Each line of the data below holding the word "will" must be copied.

- Stored records:
╭──

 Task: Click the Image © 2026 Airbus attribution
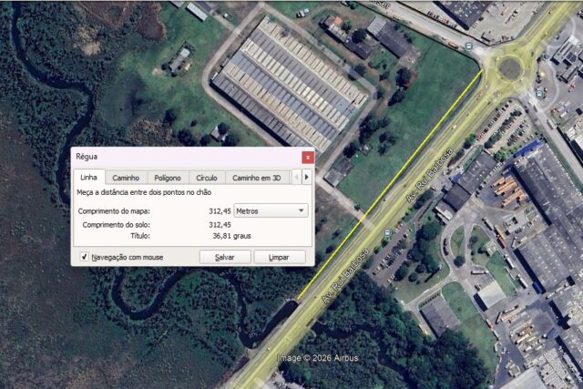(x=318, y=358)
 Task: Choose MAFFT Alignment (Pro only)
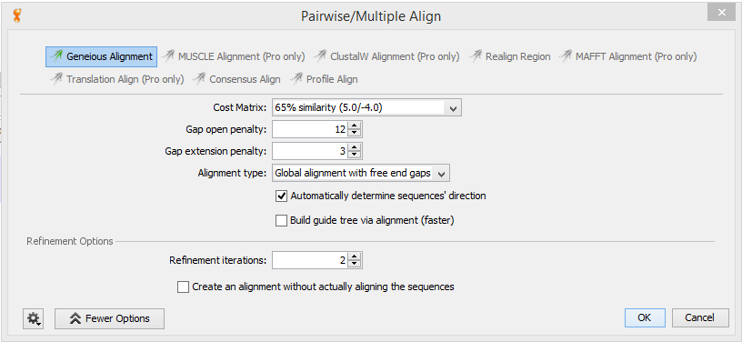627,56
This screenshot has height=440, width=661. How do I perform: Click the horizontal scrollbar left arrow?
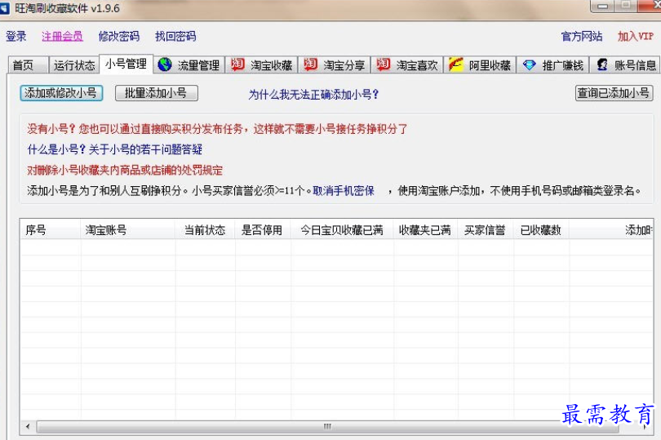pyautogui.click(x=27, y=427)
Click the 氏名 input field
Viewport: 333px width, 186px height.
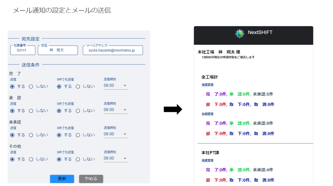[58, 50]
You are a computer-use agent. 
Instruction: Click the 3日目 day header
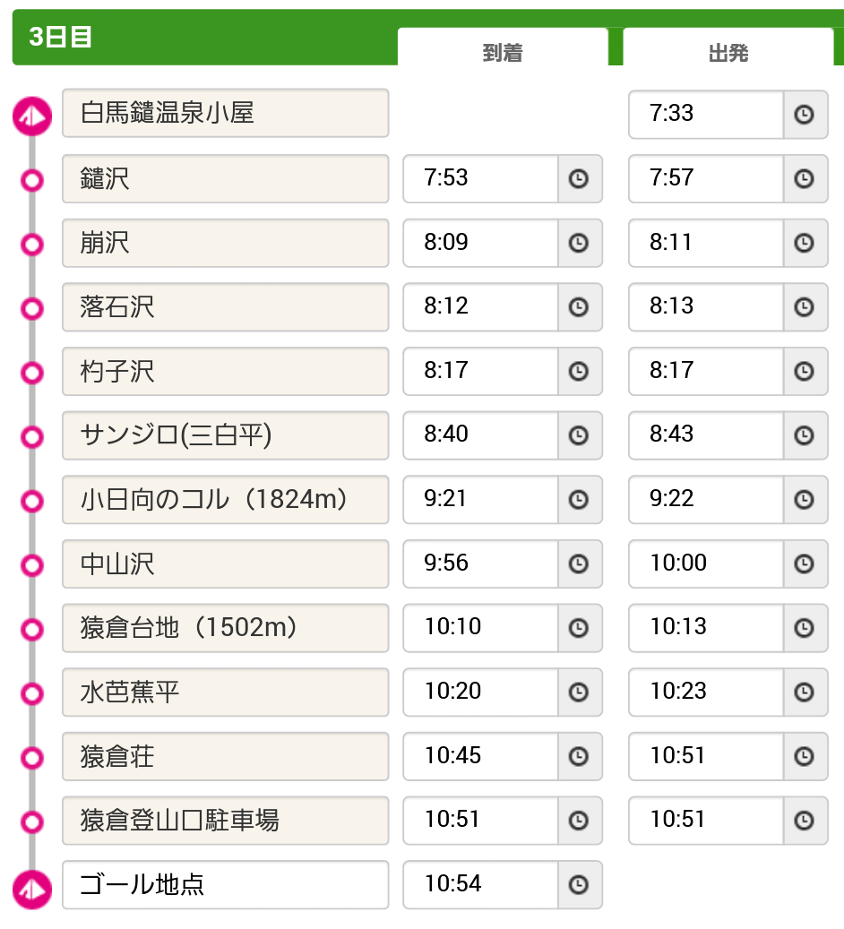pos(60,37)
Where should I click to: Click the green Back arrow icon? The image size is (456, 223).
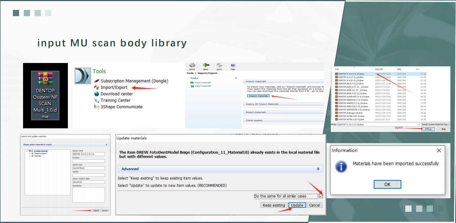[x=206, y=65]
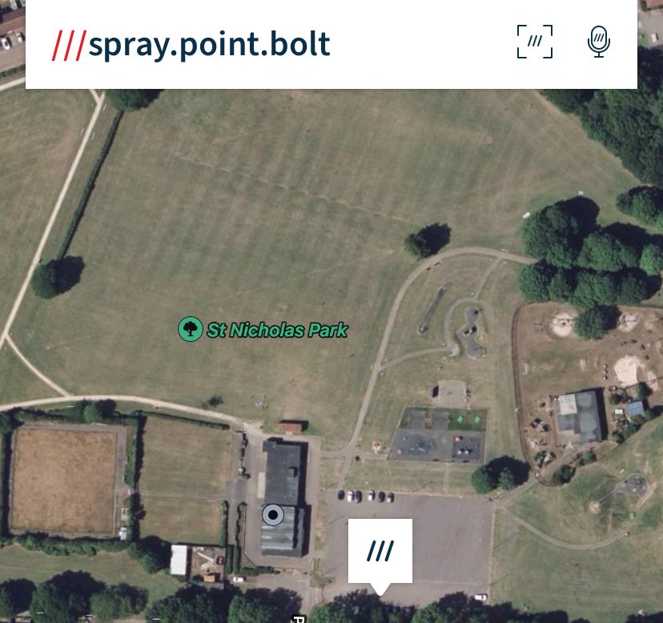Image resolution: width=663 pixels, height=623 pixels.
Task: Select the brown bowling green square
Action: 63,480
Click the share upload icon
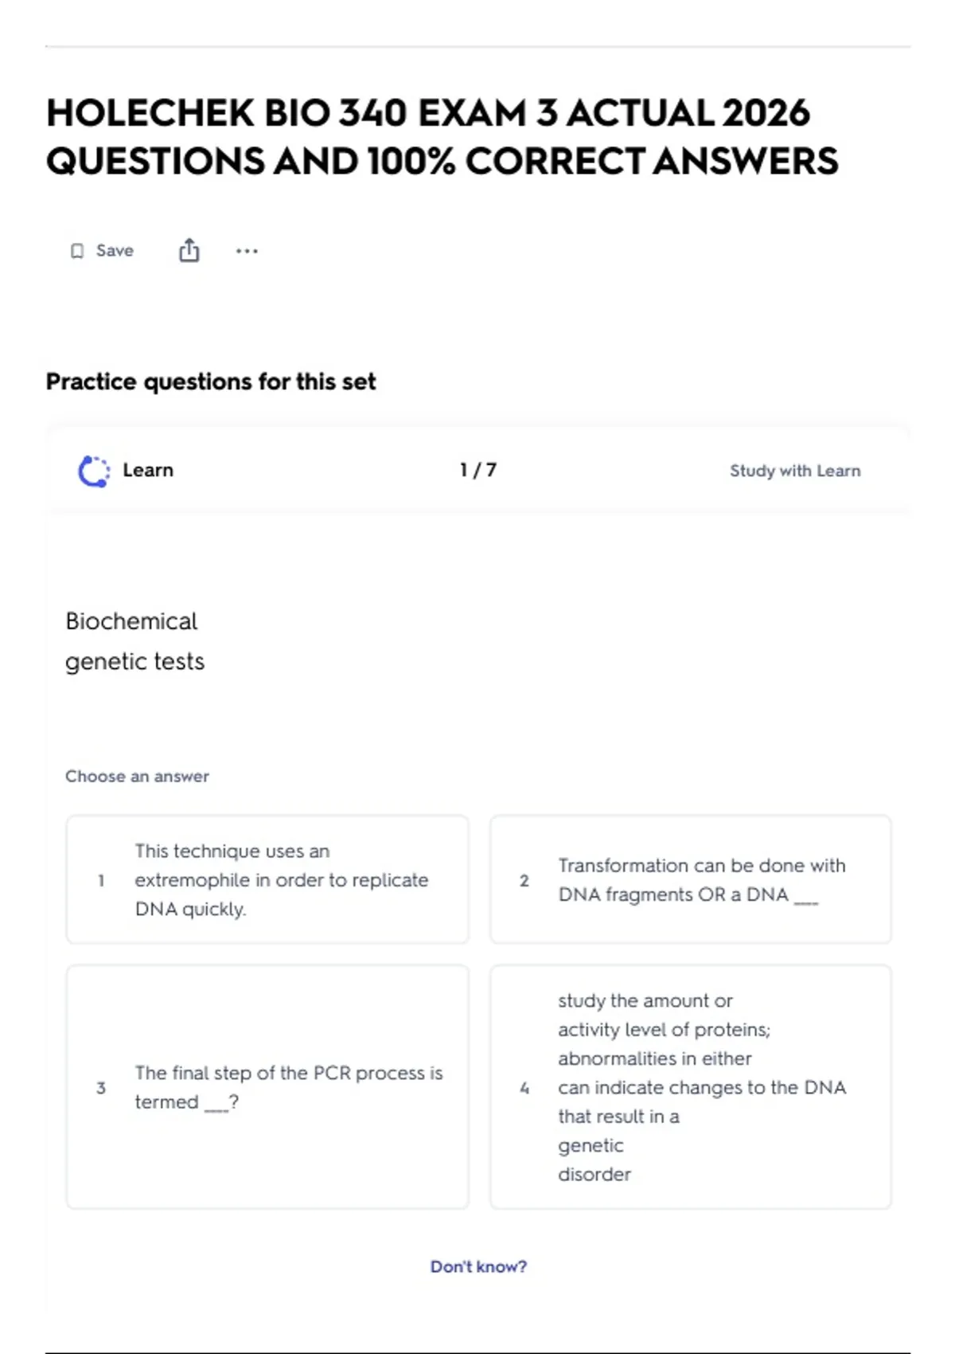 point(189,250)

╰──
╭──

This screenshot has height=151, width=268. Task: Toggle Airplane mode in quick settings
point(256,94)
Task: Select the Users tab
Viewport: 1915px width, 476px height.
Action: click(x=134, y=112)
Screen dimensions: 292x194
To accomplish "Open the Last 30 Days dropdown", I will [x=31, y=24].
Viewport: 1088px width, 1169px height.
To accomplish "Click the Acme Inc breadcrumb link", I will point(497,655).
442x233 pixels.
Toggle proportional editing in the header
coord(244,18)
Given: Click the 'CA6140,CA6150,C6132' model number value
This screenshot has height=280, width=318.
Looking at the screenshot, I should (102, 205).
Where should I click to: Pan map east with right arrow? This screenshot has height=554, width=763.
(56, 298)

╰──

- Output:
To accomplish "Open the Last 30 Days dropdown", I will [x=31, y=24].
To accomplish "Click the Acme Inc breadcrumb link", I will point(497,655).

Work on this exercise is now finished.